Governo traz ao país Nadine Heredia, condenada no Peru por lavar dinheiro de campanhas com recursos da Odebrecht
Por Ana Raquel |GNEWSUSA
O Ministério da Defesa confirmou que o governo Lula gastou R$ 345.013,56 em uma operação da Força Aérea Brasileira para trazer ao país a ex-primeira-dama do Peru, Nadine Heredia, condenada por lavagem de dinheiro. A revelação foi enviada ao deputado Marcel van Hattem (Novo-RS) após requerimento oficial no Congresso.
• Segundo o documento, a missão da FAB envolveu:
• Aeronave designada exclusivamente para o transporte da ex-primeira-dama;
• Tripulação completa mobilizada pela Força Aérea;
• Itinerário internacional custeado com recursos públicos;
• Autorização final dada pelo governo federal.
A operação ocorreu em 16 de abril de 2025, após o Brasil conceder asilo diplomático a Heredia e ao marido, o ex-presidente peruano Ollanta Humala, ambos condenados a 15 anos de prisão por lavagem de dinheiro ligada à Odebrecht (atual Novonor).
Por que o caso gerou revolta?
A oposição aponta que o uso de dinheiro público para resgatar uma figura política condenada por corrupção em outro país reforça a percepção de que o governo Lula atua ideologicamente, beneficiando aliados de esquerda da América Latina.
O líder do Novo, Marcel van Hattem, criticou o gasto milionário e pediu explicações:
“A FAB não pode ser transformada em táxi político para atender aliados ideológicos do presidente. Isso é desrespeito ao contribuinte brasileiro.”
Outros parlamentares afirmam que:
• O governo priorizou interesses políticos externos em vez de problemas internos;
• Aoperação cria constrangimento diplomático e pode irritar o Peru;
• A decisão reforça o alinhamento do governo Lula com líderes investigados ou condenados por corrupção.
Contexto da condenação
Heredia e Humala foram sentenciados pela Justiça peruana após um julgamento de três anos envolvendo acusações de recebimento de recursos ilícitos para campanha eleitoral — recursos que teriam vindo exatamente da Odebrecht, empreiteira que também protagonizou escândalos no Brasil durante os governos petistas.
No entanto, a condenação está em vigor, e as autoridades peruanas mantêm a ordem de prisão.
O contribuinte paga a conta
Além da polêmica diplomática, o caso gerou indignação principalmente pelo custo.
Os R$ 345 mil incluíram combustível, deslocamento, horas de voo, diárias e toda a logística para trazer Heredia ao Brasil.
• Críticos afirmam que, enquanto:
• Faltam recursos para saúde,
• Perícias do INSS atrasam,
• Servidores vivem cortes,
E o governo pede empréstimos bilionários para estatais, o Planalto escolheu despender uma quantia alta para uma operação sem benefício ao cidadão brasileiro.
Conclusão
A operação que trouxe Nadine Heredia ao Brasil colocou novamente o governo Lula no centro de uma crise política.

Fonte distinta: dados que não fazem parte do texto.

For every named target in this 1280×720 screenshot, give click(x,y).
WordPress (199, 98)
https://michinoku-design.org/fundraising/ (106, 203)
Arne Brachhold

A decisão fortaleceu críticas de que o Planalto atua com preferências ideológicas, utiliza estruturas do Estado para fins políticos e ignora o impacto financeiro para o contribuinte.
Enquanto o governo tenta apresentar explicações que não convencem nem esclarecem os reais motivos da operação, cresce a percepção de que a missão da FAB foi um ato político disfarçado de decisão diplomática. A oposição afirma que o Planalto usou acordos internacionais apenas como pretexto, evitando admitir que colocou recursos públicos a serviço de uma condenada por corrupção ligada a aliados ideológicos.
O caso deve seguir como um dos episódios mais polémicos, obscuros e questionados da política externa do governo Lula — e um símbolo do uso da máquina estatal para atender interesses que não representam o povo brasileiro.